- April 26, 2019
- Category: Patient QA, Scientific Publications
Validation of EPID dose prediction and conversion models for flattening filter free beams
Achraf Ouakkad1, Maxime Goubert1, Laure Vieillevigne1, François Husson2, Laure Parent1
1 IUCT Oncopole, 1 avenue Irène Joliot-Curie,31059 TOULOUSE Cedex 9
2 Dosisoft, 45 Avenue Carnot, 94230 Cachan
Purpose: Electronic portal imaging devices (EPID) are interesting for pre-treatment quality assurance (QA) because of their high spatial resolution and ease of use. This study evaluated a new dosimetric portal method based on a superposition/convolution algorithm. It was tested for flattening filter free (FFF) photon beams.
Material and methods: Dosisoft EPIbeam software compares an image prediction generated from the DICOM RT plan and a portal image converted into a dose map at 5 cm depth in water using kernels to account for output factors, field penumbra and arm backscatter. Irradiations were performed with a Varian TrueBeam STx linear accelerator equipped with HD120 MLC and associated with aSi 1000 EPID. Dose prediction from RT plan and EPID image conversion models were assessed in 6 and 10 MV FFF beams by comparing the model to measurements. For output factor measurements, PTW 31010 0.125 cm3 ion chamber was used for output factors for 2×2 to 20×20 cm² field sizes at the isocentre. For clinical plans, prediction and conversion models were assessed with PTW 1000 SRS matrix (pixel resolution between 0.25 and 0.5 cm). Clinical plans were lung (6 MV FFF) and liver (10 MV FFF) stereotactic body radiotherapy plans using dynamic conformal arc technique.

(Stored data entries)
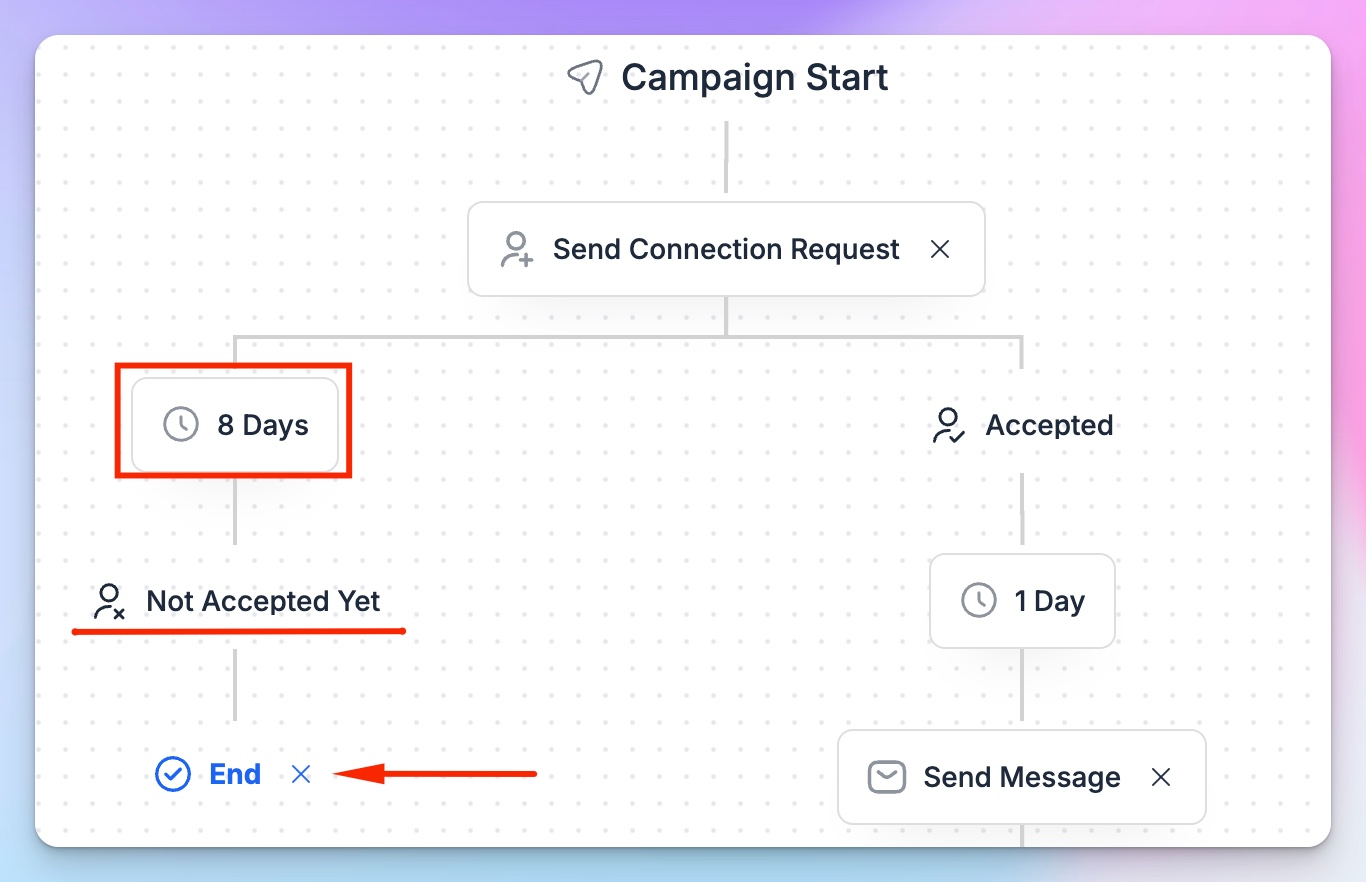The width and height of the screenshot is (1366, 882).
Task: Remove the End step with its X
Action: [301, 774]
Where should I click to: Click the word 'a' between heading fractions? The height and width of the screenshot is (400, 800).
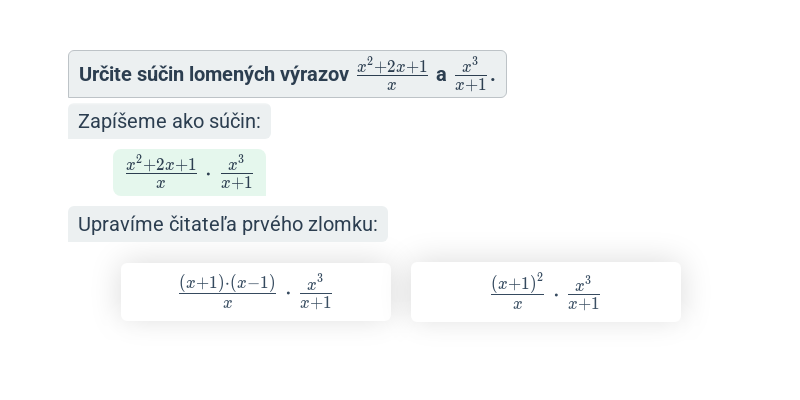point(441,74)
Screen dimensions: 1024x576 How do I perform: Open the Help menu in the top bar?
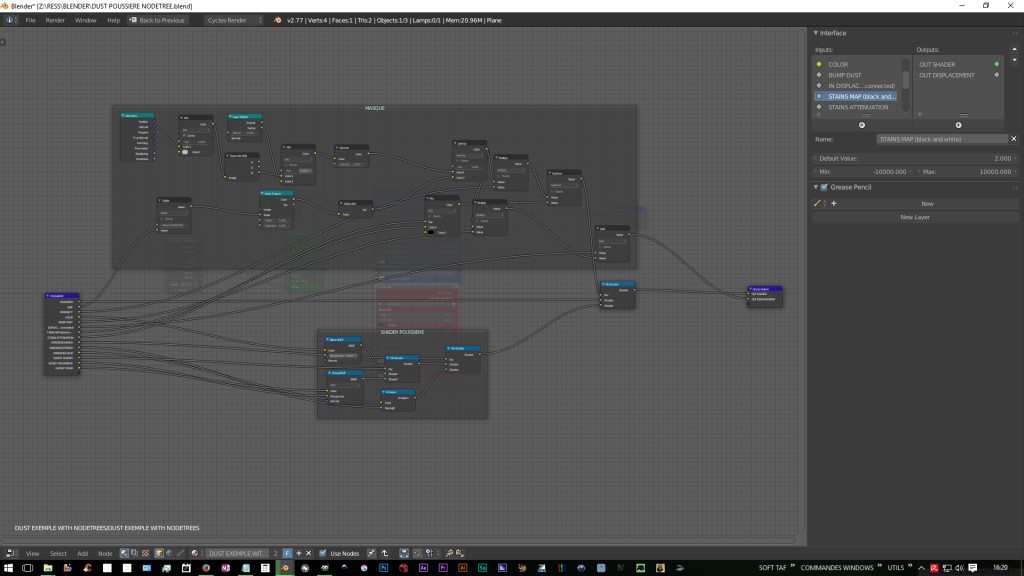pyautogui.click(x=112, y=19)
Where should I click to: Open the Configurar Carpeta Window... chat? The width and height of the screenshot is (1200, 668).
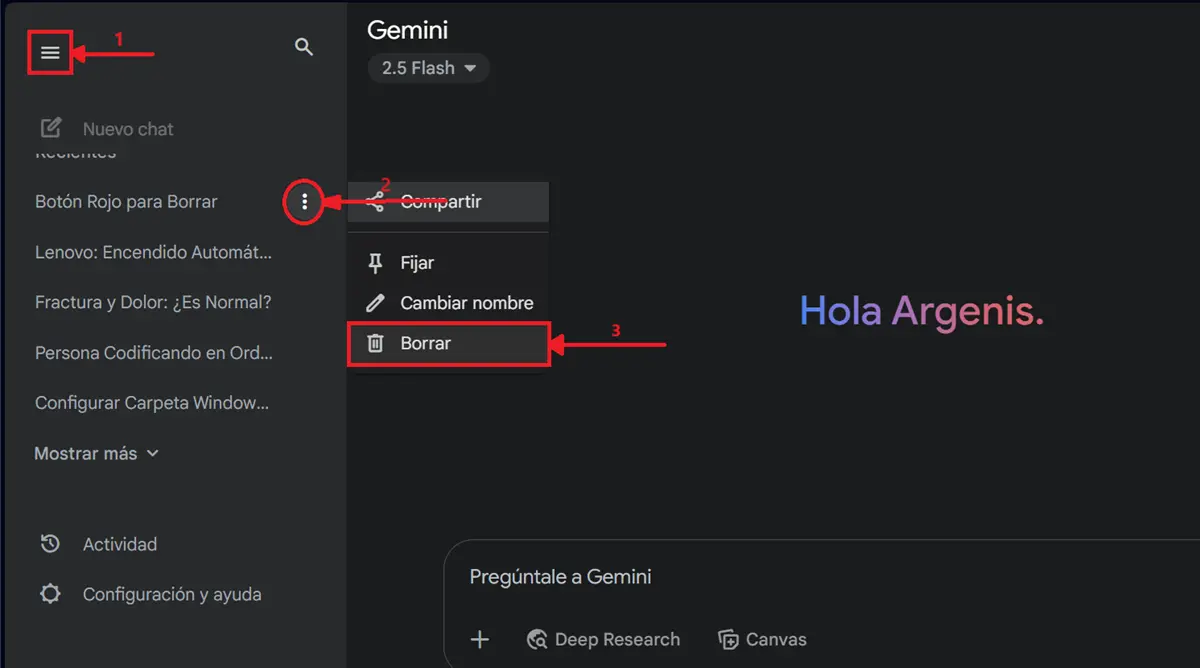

- _PROBLEM A_: In the EPID validation abstract, which ion chamber was used for the output factor measurements?
- _PROBLEM B_: Rewrite the paragraph of the EPID validation abstract that begins "Material and methods:" as a list, keeping its main facts.

- _ANSWER BOX A_: A PTW 31010 0.125 cm3 ion chamber.

- _ANSWER BOX B_:
- Dosisoft EPIbeam software compares an image prediction generated from the DICOM RT plan with a portal image converted into a dose map at 5 cm depth in water.
- The conversion uses kernels to account for output factors, field penumbra and arm backscatter.
- Irradiations were performed with a Varian TrueBeam STx linear accelerator with HD120 MLC and an aSi 1000 EPID.
- Dose prediction and EPID image conversion models were assessed in 6 and 10 MV FFF beams by comparing the models to measurements.
- Output factors were measured with a PTW 31010 0.125 cm3 ion chamber for 2×2 to 20×20 cm² field sizes at the isocentre.
- For clinical plans, the models were assessed with a PTW 1000 SRS matrix (pixel resolution 0.25–0.5 cm).
- The clinical plans were lung (6 MV FFF) and liver (10 MV FFF) stereotactic body radiotherapy plans using the dynamic conformal arc technique.